Peter leaned back on his chair, and rocked slightly, his legs flexing to bear the weight. It was a job well done and he should go home.
The tip of the spear juddered in the cold air, the glint of the polished edge mesmerising. With a jolt, the youth shook sense back into his head, planted his foot more firmly at the base and tried to relax the clench of his terrified fingers. The clatter of brush, the trickle of sweat, the prickle of hair, all tried to distract him, but some mutual resolution was perceived as the eyes of the unwilling opponents met.
Peter headed out of the main entrance. The media circus was there, waiting for answers. Peter only smiled at the microphone jabbed at his face.
They circled, or rather the youth was the earth and the beast the sun that orbited him. A lunge, the spear nicked the thick muscles of the shoulder, someone shouted and snarled. The orbit reversed, another lunge, the spear batted away. A leap. A roll. Breath harsh condensed. The butt flying free, bludgeoning nostrils. A spin, a twitch, the mass off-balance, plunging around the point, stuck between shoulder and neck. Clinging to life and the haft, dying unless quick, the cross-piece bearing the weight, keeping distance from the maw, claw clubbing forward, raking flesh and cracking bone. More screams, knife drawn, ducking under, first stabs grazing astray, footprints in blood, red flecks on white stripes and rolling eyes. A desperate plunge and another and another, strength fading, breath ragged, falling in each others arms as blackness obscured sight, ears straining at the last for some whisper of wisdom.

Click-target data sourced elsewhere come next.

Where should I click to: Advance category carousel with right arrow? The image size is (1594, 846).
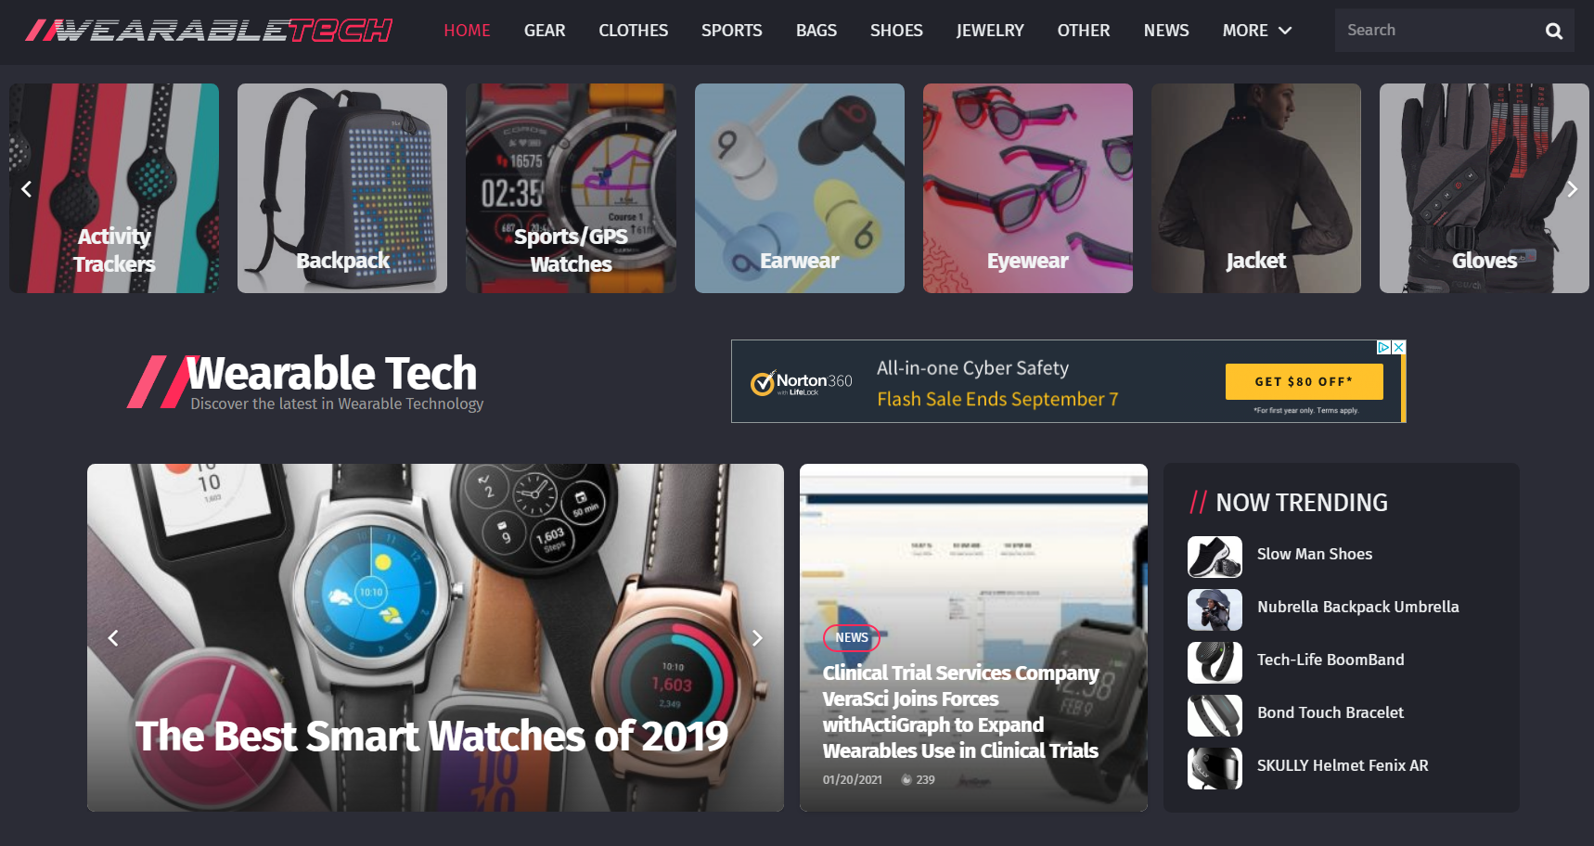[x=1572, y=189]
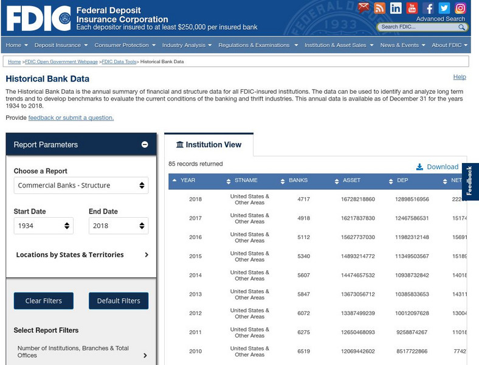Viewport: 479px width, 365px height.
Task: Click the search magnifier icon
Action: (x=462, y=27)
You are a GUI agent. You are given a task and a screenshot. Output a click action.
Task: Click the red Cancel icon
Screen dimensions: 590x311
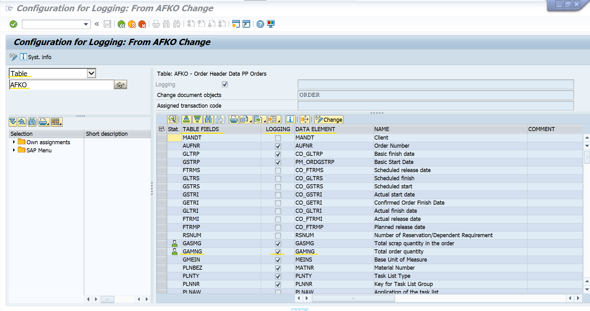click(142, 24)
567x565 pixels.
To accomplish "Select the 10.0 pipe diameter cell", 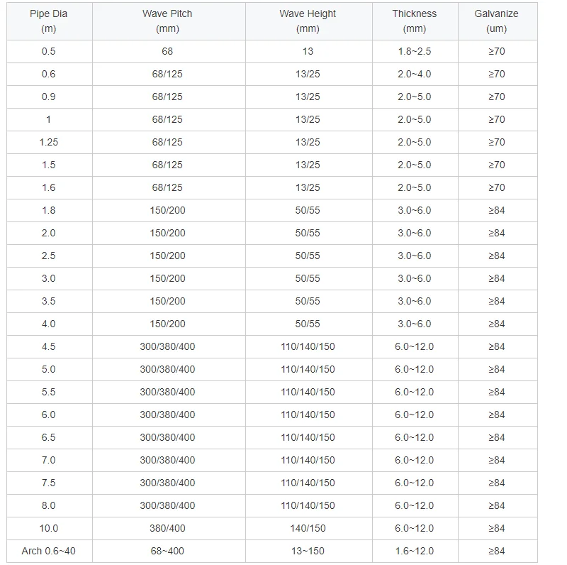I will tap(48, 528).
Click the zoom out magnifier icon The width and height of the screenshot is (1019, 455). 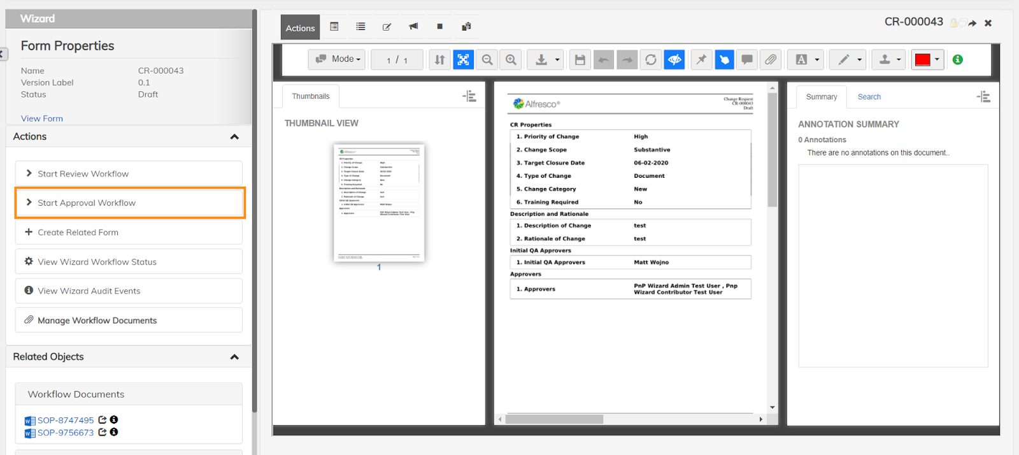tap(487, 60)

Peter dodged the first few questions, impatiently batting them away with a gesture. From the right came a question more to his liking, he locked his eyes on the inhuman lens and unleashed the full force of his cunning.
Relief flooded in with the light, the lumpen mass making a sigh impossible, but wriggling and squirming allowed the young man to emerge anew from the tussle. He followed the ritual forms of thanks and dedication with tears on his cheeks, before skinning the pelt from the creature. This would form the robe that he would wear henceforward, marking him as a man and leader of men, second only to his father within the tribe, for the time being.
Peter walked away from the interview, the power of life and death reinforced within him, he’d struggled in the mud, got his hands dirty with policies, pulled their own wool over the eyes of the sheep and he’d emerged the victor, signing away the lives of two thousand creatures. Truly he had proven himself a leader of men.